EXERCISE OBJECTIVE =>
The stretch wanted below opens at the line containing "Click the cron schedule field */10 * * * *" and closes at the line containing "Click the Page title input field". Please return it exactly, with no other lines.

DATASET =>
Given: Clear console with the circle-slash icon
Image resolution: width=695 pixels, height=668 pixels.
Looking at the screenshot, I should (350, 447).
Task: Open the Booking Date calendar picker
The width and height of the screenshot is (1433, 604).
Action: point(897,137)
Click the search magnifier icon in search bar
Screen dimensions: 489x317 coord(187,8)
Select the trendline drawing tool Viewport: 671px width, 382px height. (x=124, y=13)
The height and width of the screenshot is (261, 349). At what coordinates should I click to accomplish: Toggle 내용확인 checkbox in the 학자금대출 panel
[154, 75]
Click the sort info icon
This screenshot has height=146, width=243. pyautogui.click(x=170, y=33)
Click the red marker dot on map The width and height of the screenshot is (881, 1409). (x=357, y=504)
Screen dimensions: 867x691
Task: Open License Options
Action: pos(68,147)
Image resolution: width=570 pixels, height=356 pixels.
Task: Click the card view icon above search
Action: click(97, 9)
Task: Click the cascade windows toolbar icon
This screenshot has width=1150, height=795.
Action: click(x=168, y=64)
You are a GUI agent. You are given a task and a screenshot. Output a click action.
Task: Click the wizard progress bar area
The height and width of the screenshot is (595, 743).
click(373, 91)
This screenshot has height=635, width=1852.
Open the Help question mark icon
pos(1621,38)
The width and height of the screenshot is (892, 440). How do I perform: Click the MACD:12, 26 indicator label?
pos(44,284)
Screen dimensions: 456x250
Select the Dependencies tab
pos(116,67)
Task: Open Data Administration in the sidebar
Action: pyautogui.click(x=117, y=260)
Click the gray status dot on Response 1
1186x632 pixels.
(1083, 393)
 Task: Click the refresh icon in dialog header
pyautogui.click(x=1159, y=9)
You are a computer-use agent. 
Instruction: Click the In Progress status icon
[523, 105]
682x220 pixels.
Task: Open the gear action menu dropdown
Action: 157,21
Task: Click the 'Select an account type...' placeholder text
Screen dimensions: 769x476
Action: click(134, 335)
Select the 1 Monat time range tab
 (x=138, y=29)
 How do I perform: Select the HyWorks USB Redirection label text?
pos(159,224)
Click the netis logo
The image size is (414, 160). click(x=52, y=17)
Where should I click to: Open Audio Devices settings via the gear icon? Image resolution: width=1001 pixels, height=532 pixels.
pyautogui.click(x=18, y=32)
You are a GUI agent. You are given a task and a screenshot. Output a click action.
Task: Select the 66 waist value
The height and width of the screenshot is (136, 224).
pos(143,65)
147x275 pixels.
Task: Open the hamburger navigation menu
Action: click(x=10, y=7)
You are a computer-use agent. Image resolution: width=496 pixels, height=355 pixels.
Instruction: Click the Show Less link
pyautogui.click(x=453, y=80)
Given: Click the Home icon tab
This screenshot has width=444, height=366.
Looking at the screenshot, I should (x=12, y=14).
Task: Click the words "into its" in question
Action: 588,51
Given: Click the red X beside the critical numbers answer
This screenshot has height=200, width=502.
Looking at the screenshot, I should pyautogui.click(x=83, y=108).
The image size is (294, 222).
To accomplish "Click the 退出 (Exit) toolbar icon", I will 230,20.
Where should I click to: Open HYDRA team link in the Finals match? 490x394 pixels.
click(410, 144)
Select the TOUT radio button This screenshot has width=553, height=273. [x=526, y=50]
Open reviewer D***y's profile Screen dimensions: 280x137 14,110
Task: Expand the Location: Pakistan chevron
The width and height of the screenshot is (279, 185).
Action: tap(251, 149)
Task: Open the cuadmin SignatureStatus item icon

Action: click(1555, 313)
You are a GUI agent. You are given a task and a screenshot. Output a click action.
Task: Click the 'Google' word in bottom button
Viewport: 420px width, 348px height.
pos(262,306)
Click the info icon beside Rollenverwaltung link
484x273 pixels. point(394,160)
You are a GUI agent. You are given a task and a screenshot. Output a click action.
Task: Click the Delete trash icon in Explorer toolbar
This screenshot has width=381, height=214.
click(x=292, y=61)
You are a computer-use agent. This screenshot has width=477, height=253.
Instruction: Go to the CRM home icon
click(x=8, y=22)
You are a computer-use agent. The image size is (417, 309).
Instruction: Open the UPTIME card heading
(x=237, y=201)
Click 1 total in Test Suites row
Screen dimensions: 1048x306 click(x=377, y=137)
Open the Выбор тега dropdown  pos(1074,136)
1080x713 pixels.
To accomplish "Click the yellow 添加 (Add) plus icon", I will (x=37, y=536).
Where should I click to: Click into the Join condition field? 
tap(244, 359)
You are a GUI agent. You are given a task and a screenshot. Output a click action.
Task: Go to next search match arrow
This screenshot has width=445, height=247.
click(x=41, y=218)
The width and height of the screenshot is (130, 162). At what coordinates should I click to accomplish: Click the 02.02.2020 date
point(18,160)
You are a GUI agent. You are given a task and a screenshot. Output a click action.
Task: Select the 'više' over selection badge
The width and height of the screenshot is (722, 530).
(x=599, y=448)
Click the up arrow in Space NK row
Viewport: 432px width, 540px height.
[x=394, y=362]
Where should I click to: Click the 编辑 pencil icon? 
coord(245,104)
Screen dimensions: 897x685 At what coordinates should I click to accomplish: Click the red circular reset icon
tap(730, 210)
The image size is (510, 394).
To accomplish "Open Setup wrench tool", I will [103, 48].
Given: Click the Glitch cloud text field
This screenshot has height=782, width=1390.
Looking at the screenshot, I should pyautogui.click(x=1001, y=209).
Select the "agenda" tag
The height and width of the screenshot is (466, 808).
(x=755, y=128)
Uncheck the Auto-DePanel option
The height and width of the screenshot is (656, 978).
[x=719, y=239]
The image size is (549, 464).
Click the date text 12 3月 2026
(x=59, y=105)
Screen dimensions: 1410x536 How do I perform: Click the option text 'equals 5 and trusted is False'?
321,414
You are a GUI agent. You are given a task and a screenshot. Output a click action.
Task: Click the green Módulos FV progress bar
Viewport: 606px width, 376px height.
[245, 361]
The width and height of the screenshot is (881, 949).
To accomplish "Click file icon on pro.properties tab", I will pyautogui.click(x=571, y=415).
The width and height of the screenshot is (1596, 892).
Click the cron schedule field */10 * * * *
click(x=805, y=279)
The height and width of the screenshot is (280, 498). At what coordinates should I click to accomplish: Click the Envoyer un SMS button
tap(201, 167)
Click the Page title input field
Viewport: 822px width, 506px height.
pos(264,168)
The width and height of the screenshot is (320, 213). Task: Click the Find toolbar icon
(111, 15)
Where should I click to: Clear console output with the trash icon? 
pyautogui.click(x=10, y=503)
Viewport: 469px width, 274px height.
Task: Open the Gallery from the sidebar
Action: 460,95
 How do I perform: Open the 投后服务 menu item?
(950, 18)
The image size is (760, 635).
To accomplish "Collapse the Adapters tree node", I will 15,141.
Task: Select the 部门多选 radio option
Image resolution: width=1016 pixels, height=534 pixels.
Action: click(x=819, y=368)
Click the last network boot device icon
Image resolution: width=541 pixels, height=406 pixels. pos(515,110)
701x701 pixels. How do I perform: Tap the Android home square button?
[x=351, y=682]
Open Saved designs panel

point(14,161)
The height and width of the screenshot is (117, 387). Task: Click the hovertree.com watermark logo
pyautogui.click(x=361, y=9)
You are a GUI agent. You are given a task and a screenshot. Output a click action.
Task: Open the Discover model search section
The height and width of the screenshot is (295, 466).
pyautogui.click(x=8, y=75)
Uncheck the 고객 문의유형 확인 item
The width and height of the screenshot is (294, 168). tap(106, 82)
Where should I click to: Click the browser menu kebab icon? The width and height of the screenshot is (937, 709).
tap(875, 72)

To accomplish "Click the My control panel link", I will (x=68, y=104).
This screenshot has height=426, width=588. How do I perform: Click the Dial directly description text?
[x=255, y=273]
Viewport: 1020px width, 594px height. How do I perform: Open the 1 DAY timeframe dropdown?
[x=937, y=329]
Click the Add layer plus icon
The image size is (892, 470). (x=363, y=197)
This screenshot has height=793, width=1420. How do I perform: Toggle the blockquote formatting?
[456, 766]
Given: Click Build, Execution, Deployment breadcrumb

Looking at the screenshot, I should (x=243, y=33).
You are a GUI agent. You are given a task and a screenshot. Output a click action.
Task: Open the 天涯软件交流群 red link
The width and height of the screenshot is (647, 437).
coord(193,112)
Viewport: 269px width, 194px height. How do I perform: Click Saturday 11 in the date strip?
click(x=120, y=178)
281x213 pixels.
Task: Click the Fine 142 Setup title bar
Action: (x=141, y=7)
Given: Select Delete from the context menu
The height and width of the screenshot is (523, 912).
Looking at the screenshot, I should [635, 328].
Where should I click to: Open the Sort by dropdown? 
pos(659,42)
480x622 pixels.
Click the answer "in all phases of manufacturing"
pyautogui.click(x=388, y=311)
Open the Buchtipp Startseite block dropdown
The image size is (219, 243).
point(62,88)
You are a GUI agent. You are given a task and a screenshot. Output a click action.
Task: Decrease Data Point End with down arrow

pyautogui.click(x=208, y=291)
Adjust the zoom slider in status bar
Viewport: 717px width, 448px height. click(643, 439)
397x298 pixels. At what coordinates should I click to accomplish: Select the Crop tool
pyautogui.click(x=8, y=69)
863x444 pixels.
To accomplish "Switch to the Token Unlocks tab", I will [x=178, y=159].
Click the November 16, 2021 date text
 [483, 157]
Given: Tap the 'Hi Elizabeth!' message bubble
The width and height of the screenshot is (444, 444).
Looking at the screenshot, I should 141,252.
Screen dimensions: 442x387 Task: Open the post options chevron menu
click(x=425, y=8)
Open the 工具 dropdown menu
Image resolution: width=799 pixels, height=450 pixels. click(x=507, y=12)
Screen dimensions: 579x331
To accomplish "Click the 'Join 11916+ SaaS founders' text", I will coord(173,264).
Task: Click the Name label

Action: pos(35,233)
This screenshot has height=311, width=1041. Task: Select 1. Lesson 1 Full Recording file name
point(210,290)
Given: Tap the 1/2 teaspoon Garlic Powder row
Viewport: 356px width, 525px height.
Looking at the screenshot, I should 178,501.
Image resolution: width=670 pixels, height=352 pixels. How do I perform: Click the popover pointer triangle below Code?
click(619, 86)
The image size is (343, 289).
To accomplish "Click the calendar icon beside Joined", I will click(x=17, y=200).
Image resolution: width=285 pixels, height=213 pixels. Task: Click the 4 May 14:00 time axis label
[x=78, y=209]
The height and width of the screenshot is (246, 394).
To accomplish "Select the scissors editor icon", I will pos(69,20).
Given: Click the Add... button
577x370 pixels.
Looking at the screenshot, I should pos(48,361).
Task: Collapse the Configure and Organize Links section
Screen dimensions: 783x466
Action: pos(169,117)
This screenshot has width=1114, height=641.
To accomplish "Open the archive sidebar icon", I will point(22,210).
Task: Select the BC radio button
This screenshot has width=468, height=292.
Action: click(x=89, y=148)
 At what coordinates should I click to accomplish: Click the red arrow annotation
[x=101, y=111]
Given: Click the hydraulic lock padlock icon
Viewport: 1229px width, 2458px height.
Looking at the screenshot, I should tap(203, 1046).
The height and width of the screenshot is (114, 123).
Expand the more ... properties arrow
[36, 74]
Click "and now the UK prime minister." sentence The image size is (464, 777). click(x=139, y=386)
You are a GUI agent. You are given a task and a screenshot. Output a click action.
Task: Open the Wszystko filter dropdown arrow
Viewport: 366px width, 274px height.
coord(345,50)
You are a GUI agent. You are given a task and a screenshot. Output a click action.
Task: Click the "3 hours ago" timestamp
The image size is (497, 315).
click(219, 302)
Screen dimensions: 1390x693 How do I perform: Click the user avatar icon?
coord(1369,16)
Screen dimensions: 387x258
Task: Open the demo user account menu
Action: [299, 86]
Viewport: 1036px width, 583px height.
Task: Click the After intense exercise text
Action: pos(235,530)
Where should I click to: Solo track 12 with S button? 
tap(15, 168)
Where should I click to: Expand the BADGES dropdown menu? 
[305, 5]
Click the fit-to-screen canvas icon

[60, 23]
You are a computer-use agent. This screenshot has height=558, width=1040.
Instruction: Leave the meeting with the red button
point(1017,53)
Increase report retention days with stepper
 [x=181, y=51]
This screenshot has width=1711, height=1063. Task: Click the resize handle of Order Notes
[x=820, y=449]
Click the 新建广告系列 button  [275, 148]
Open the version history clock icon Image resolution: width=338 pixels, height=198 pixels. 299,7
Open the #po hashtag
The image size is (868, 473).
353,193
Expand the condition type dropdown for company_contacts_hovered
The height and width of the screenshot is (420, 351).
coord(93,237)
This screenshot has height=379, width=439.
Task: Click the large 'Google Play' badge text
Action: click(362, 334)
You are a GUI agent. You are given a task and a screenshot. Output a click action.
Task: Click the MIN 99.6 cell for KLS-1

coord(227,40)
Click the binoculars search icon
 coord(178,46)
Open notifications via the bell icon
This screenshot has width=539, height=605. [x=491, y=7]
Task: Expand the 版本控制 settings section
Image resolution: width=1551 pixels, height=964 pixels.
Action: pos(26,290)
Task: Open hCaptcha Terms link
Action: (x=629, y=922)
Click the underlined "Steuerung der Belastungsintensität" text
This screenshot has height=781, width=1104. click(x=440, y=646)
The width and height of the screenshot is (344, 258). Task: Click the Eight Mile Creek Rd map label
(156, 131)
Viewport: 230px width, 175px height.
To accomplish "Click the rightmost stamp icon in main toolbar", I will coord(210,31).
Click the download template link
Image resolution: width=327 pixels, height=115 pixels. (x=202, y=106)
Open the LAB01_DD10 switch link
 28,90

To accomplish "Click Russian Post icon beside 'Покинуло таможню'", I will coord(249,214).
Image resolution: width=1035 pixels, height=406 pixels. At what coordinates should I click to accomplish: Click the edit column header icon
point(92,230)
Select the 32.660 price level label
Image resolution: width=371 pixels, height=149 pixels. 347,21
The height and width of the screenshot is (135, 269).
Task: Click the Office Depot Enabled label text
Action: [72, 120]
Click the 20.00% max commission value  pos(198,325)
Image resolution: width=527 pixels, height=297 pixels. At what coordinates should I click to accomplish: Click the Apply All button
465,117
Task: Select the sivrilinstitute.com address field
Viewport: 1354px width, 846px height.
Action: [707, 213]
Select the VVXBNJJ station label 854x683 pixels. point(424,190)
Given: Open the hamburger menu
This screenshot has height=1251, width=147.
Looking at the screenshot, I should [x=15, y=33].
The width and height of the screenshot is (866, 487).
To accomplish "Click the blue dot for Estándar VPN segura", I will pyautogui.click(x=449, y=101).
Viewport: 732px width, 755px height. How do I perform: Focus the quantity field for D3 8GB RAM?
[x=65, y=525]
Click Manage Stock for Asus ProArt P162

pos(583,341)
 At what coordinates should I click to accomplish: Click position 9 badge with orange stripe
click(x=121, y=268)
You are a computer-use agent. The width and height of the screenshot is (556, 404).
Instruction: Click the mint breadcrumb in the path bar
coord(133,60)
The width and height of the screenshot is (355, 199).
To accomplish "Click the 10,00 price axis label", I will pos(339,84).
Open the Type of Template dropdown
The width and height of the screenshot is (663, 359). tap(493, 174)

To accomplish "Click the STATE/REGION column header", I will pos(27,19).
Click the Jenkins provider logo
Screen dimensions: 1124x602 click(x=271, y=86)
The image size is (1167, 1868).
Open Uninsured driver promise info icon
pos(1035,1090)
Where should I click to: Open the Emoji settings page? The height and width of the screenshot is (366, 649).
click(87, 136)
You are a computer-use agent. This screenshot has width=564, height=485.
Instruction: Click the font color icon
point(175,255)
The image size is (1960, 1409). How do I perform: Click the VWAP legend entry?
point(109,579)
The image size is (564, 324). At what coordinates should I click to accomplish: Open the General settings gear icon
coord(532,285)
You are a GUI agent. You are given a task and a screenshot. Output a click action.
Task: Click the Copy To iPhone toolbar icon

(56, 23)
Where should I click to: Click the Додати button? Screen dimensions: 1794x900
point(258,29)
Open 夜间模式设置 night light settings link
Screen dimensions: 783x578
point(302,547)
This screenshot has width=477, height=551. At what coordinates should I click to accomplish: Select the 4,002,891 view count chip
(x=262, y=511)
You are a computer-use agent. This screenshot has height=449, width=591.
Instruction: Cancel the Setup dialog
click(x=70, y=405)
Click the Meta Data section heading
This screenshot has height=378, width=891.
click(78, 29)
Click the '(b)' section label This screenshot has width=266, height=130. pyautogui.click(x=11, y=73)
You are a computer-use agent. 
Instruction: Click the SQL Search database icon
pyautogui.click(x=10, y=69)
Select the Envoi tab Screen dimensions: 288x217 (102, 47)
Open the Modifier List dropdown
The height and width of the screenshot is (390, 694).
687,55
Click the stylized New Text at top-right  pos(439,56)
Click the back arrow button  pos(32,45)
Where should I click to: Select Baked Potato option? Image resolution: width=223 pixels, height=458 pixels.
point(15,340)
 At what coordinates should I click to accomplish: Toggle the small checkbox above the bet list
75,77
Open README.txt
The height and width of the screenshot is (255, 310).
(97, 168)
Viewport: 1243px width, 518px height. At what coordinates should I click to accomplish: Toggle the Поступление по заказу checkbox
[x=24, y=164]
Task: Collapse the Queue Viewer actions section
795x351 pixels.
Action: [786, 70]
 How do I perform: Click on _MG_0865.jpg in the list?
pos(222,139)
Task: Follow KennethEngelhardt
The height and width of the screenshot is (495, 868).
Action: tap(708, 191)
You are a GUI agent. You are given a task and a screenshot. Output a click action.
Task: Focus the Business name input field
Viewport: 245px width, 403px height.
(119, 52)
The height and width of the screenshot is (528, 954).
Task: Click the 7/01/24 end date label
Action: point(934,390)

REPLY =>
Click the cron schedule field */10 * * * *
click(x=805, y=279)
The height and width of the screenshot is (280, 498). At what coordinates should I click to accomplish: Click the Envoyer un SMS button
tap(201, 167)
Click the Page title input field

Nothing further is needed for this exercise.